The ceremonial removal van arrived, as tradition demands, early this morning, the British constitution’s first visible symbol of a change of prime minister. It drew up at the back of Downing Street as David Cameron chaired his 215th and final session of the cabinet. Afterwards, ministers paid public tribute to the man who has led the party for 10 years and been prime minister for six. They left the impression that Mr Cameron had been awarded something less than a hero’s send-off by colleagues as they bade farewell to the man who led them back to power after 13 years in the opposition wilderness.

Mr Cameron was never much loved by his own MPs. He was elected overwhelmingly by party members, but with less enthusiasm by his Commons colleagues. It is easy now to see his election as the first sign of the disconnect between the political elite and the party activists that now threatens to shatter the Labour party. Failure to win a majority in 2010 and his bold decision to form a peacetime coalition with the Lib Dem enemy eroded even that support, despite the skill with which he managed it. Yet for a time he offered a new version of Conservatism: compassionate, green, blind to gender and sexual orientation. Had he been able to go in his own time, he clearly hoped to construct a legacy that would have fulfilled his early promise. Instead he has thinner fare to his credit: gay marriage, radical schools reform, a bitterly contentious and resolutely maintained commitment to international development, and a graceful apology for Bloody Sunday.

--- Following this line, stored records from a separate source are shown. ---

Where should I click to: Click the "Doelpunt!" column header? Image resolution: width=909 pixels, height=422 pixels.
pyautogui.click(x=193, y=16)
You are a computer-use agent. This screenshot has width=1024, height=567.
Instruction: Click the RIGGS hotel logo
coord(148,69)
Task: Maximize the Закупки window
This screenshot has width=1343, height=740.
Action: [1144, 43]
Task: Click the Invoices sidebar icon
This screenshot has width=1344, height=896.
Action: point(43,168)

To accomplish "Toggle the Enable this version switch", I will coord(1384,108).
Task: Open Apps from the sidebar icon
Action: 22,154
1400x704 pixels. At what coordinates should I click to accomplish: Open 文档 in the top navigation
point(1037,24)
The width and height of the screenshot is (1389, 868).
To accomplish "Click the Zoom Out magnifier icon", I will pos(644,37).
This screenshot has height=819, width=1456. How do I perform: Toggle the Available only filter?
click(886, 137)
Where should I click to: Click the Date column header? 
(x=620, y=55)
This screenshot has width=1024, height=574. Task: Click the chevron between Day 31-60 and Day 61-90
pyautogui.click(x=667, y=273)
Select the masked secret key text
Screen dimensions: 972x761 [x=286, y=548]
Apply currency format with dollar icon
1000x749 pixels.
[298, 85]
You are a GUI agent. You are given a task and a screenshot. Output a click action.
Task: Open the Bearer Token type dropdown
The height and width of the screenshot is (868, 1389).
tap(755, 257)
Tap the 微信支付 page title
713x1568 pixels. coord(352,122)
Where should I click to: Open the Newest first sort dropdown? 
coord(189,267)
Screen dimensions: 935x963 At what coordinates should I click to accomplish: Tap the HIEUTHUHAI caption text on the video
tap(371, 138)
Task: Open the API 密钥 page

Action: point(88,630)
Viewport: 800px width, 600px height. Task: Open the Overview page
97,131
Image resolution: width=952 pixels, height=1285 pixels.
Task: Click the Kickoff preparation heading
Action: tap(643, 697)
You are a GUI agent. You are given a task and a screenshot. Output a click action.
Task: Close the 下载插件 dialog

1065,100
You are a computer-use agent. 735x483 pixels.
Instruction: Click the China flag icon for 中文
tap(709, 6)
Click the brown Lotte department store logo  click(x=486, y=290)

History will remember him for the one huge failure of Brexit, the greatest foreign policy reverse since Suez; and perhaps, when the dust has finally settled over this catastrophe, for the many smaller retreats. He morphed from a politician of promise, with an appeal that went beyond traditional Tories, to a prime minister of broken promises who finally betrayed even the best interests of his country.

Mr Cameron’s besetting weakness was his instinctive preference for short-term tactics over long-term strategy. He came to office in difficult times, at the head of a fractious party, inheritor of an economic disaster that was not of his making (nor one he foresaw). Yet he rarely acknowledged that his chancellor’s slash-and-burn approach to public spending was hurting the very people he had promised to help, and there was too much talk of the ideological desirability of shrinking the state to sustain belief that the cuts were merely a short-term necessity. Soon compassionate Conservatism had given way to a ferocious squeeze on welfare, the introduction of the bedroom tax and the slashing of disability benefits. The greenest government ever that Mr Cameron promised on the steps of the Department of Energy and Climate Change sank into a swamp of contradictions as industry and consumers complained about the impact of paying for carbon-free generation.

He damaged trust in politics: he pledged to cut migration to the “tens of thousands”. Instead, it steadily rose. His ill-judged response to the victory in the Scottish independence vote did more to damage the union than the referendum itself. The pledge to pay off the deficit, meant to happen by 2015, was delayed until 2020 and then, after the Brexit vote, abandoned for good.

But his political headstone will carry only a single epitaph: the man who took Britain out of Europe. Here was a Tory crisis that dominated his adult years. It destroyed Margaret Thatcher, then her successor John Major. It rendered the Tories ungovernable, and then unelectable. Yet Mr Cameron’s approach was to tackle the symptoms without ever beginning to treat the underlying neuralgia. He told his party to stop banging on about Europe – then failed either to tackle entrenched prejudice at home or to build alliances among partners in Europe interested in reform. He promised a referendum on the Lisbon treaty, and then retracted the promise. Once the rise of Ukip had persuaded him that he must commit to an in/out referendum, he knew his best hope of avoiding it would be to enter a new coalition with the Lib Dems. But in the 2015 election campaign, he drove them, the party that had sustained him in office for five years, almost out of the Commons. The referendum became unavoidable, support for major reform in Europe unachievable. He leaves office with one record to his name: not yet 50, he is the youngest prime minister in modern times to resign and leave office. He will have a long time to ponder the consequences of his decade at the top.